There is a keypad at the gate with the code written next to it. I've even asked my father to read the numbers when its been too dark for my failing eyes to see them. The entrance is a ground level slab porch, all readied for winter, with a salt bucket, a stuffed character sitting on a slatted and faux wrought iron bench, and dusty cream vinyl siding. As always I had to choose between the “door bell” and the “press here direct to telephone” buttons. I decided the door bell would be kinder to the addled keepers inside. After three minutes I pushed it again. Minutes later, I pushed the telephone button, which bing-bonged 10 times and quit. I wondered what was going on inside, but refused let my disparaging imagination free. I turned to the cold breeze lurking around the highly manicured grounds. I saw low-cut maiden grass, snaking arches of mulch, and everything else, flat in the damp near-frost.

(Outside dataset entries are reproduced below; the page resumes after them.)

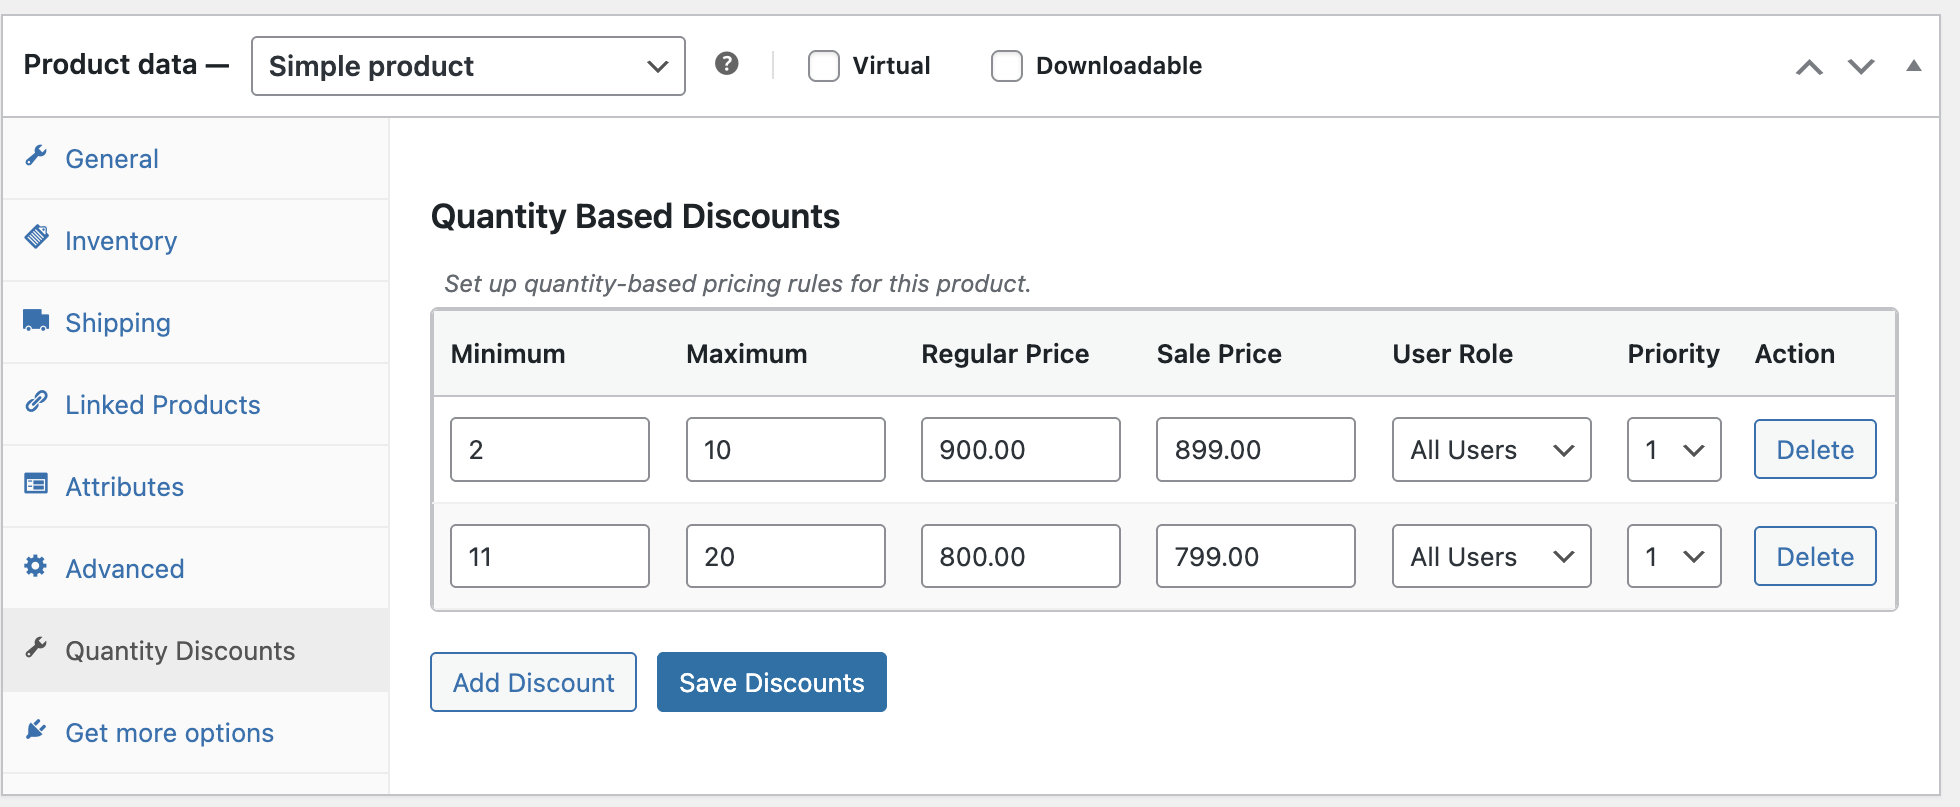1960x807 pixels.
Task: Click the General tab wrench icon
Action: click(36, 156)
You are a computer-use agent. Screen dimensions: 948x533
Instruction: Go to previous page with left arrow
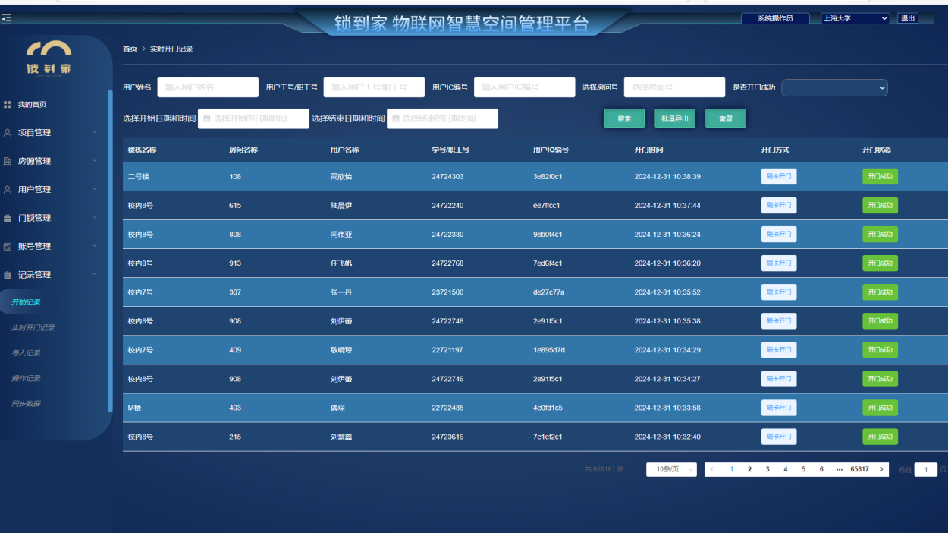pos(712,469)
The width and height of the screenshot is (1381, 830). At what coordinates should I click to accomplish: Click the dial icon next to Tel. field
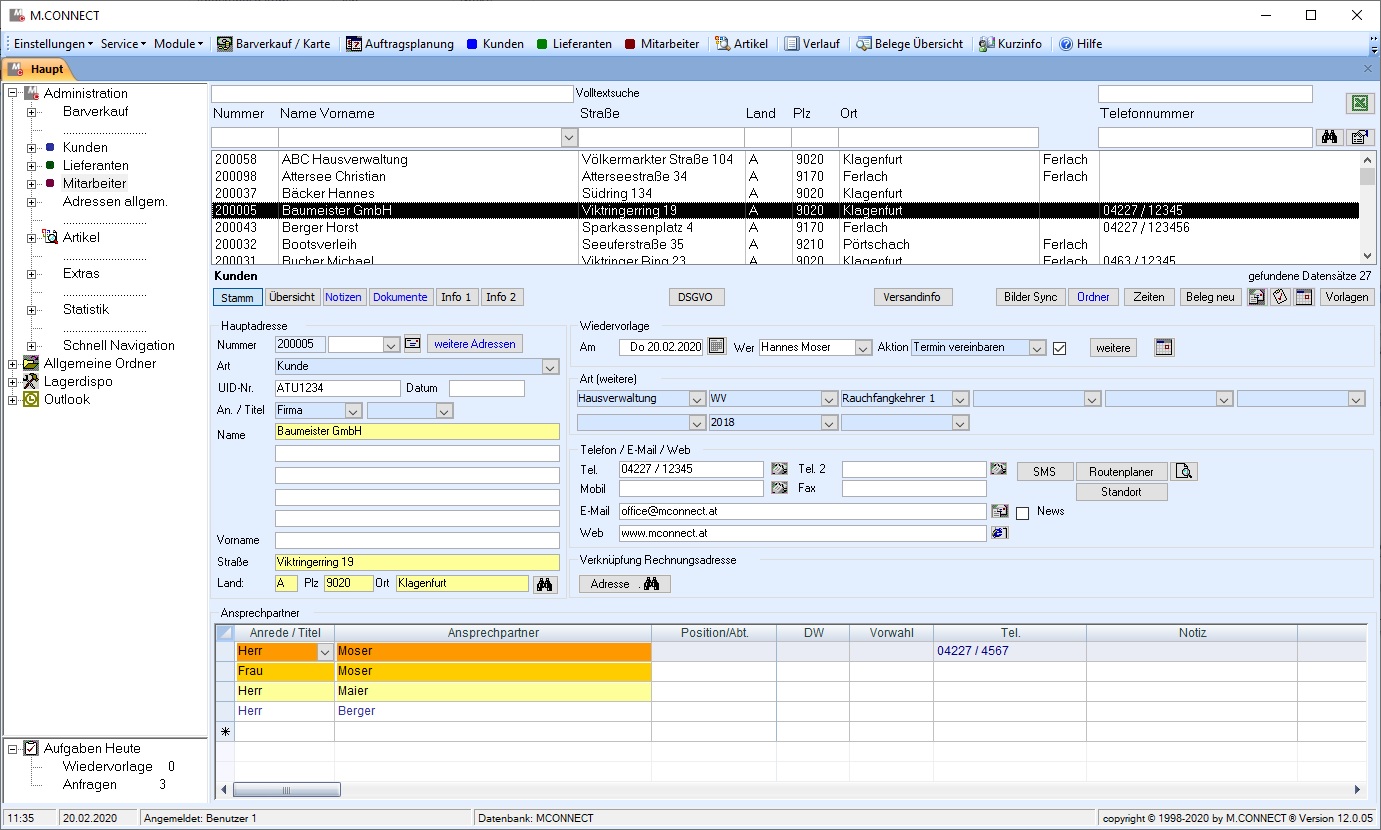pos(779,469)
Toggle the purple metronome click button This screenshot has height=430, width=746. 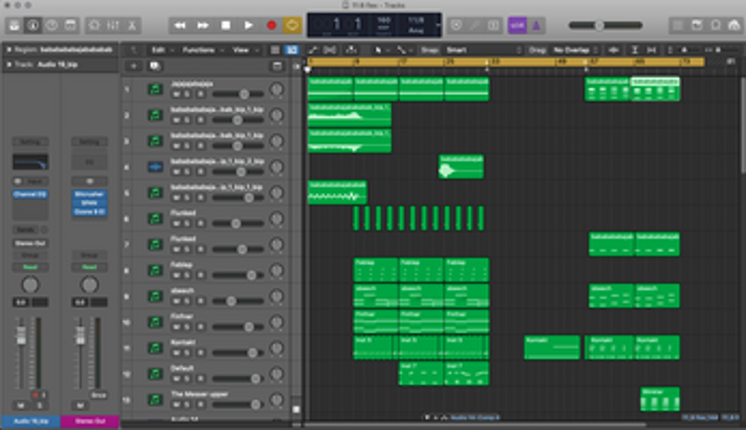tap(536, 25)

I stepped graciously into the warmth and took a deep breath. I dreaded the encounter. I dreaded the lolling white-washed and well-gone heads. My inner freedom fighter sat on pangs; I had a compulsive wish to let them all go off on the journeys they'd once imagined themselves destined for. I dreaded the flowery colorfulness, the showroom boredom, the “isn't that charming” chair rails and couches and …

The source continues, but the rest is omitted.